Dataset entries
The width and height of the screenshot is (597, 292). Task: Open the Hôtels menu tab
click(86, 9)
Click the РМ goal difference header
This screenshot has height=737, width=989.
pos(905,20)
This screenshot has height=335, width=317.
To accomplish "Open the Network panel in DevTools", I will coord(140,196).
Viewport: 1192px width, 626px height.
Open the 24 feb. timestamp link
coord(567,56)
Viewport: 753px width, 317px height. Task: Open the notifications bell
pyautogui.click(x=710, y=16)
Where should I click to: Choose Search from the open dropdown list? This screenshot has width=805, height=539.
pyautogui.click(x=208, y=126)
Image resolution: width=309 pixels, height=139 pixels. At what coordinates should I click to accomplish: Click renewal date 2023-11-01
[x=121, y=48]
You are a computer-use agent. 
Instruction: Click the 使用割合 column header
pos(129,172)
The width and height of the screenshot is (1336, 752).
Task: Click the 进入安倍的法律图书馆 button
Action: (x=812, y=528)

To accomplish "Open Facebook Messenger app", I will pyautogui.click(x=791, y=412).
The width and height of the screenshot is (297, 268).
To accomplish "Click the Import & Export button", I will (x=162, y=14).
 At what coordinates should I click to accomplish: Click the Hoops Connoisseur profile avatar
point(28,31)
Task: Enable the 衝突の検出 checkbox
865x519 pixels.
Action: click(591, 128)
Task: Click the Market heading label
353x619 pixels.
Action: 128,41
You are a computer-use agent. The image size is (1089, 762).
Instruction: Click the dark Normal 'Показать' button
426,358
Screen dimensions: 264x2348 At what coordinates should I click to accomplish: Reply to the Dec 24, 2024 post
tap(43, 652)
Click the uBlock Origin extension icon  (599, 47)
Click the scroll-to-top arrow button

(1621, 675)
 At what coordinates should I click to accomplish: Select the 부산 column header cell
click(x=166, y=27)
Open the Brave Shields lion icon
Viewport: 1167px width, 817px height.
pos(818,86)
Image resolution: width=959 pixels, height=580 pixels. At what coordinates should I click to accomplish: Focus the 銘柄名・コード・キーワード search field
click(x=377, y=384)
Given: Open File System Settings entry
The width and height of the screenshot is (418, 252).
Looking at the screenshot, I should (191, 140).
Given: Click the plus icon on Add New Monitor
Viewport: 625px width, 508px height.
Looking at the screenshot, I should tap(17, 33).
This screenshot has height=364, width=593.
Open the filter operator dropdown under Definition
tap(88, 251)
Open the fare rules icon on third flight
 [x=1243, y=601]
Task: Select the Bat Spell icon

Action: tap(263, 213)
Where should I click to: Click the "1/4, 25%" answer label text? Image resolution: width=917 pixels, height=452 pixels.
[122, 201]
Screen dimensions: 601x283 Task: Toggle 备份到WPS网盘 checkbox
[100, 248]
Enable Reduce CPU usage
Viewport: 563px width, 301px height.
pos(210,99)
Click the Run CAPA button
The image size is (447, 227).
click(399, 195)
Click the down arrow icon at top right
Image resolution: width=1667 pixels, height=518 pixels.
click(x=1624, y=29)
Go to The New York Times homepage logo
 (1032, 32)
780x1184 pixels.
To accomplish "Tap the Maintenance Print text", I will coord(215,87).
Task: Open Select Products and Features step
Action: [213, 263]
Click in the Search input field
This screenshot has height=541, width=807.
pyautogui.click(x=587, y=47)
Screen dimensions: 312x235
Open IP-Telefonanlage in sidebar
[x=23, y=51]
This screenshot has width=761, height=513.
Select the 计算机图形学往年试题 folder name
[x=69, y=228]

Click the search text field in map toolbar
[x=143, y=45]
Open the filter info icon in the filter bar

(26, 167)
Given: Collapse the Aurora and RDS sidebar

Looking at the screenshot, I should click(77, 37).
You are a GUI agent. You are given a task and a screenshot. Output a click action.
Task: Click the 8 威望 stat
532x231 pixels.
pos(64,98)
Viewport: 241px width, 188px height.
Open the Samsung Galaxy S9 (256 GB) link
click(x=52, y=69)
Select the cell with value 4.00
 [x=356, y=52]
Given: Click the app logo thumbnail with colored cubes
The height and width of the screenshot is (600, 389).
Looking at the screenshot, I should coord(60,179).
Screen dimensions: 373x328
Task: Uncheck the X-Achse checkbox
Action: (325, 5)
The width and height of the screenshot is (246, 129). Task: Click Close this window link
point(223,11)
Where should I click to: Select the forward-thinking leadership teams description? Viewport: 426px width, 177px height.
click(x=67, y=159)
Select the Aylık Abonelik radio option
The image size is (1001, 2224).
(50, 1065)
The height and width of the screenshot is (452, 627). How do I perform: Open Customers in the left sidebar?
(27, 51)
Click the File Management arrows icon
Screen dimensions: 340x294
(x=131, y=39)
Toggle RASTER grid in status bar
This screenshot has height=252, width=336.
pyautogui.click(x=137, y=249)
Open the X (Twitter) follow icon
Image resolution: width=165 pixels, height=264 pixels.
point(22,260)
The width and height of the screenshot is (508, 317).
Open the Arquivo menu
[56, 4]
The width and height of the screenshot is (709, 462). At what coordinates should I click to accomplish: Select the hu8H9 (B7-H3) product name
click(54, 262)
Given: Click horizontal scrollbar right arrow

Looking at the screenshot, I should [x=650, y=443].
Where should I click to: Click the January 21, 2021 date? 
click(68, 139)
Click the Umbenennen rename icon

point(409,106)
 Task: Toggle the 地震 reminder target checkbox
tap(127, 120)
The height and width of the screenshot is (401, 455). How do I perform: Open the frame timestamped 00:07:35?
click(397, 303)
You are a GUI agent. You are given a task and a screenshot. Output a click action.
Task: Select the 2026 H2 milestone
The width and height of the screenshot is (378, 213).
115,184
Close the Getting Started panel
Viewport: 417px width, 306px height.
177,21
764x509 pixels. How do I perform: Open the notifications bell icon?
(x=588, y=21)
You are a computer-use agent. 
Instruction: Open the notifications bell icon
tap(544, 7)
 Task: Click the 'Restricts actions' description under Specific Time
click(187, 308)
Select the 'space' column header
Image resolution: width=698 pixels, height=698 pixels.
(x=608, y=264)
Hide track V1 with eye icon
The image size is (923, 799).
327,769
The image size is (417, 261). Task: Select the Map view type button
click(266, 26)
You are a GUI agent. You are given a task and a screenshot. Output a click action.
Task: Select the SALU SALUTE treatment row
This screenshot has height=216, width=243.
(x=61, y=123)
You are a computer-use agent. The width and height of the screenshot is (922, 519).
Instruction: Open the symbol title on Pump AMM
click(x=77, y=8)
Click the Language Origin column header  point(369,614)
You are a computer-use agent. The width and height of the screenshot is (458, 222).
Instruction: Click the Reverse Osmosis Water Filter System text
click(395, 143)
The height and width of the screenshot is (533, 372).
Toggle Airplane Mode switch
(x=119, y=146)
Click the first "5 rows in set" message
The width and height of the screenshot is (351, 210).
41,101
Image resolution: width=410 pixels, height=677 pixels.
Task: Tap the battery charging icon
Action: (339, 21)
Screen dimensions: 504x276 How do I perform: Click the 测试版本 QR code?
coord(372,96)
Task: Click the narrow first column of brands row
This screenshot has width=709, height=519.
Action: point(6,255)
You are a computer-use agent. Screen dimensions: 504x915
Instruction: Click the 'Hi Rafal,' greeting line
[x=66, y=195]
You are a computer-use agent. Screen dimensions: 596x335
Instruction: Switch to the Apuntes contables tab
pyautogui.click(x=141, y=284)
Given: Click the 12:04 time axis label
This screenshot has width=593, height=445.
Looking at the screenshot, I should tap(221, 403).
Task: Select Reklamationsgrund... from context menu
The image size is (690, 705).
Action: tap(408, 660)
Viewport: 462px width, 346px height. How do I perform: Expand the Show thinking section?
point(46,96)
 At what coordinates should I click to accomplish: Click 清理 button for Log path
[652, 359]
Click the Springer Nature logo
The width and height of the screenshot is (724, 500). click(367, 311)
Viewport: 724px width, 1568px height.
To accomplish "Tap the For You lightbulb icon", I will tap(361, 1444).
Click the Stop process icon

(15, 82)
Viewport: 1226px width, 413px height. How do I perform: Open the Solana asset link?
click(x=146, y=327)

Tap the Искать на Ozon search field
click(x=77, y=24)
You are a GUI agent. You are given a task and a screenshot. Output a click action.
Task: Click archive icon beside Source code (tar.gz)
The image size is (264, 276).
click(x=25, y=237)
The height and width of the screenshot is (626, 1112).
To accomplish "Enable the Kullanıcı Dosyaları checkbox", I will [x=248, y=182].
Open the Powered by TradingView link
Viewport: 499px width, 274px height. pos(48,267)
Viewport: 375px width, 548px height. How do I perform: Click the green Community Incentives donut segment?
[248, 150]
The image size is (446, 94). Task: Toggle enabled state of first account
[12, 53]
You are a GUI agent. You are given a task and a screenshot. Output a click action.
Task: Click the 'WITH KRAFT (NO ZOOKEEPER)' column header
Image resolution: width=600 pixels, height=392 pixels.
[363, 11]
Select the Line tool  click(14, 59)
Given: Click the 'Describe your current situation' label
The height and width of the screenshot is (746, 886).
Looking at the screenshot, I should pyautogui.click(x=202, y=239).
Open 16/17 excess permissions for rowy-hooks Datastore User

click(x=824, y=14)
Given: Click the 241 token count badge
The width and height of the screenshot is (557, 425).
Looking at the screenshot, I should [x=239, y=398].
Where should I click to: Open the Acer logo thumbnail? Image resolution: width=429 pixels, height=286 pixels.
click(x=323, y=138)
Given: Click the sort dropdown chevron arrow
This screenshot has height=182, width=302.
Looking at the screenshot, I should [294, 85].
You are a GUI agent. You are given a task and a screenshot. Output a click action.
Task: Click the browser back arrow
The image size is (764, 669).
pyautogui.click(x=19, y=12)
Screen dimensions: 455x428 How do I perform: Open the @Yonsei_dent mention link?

* Requirement: The answer must be every line of the entries that includes the word "Origin".

* Task output:
Click the uBlock Origin extension icon  (599, 47)
Click the Language Origin column header  point(369,614)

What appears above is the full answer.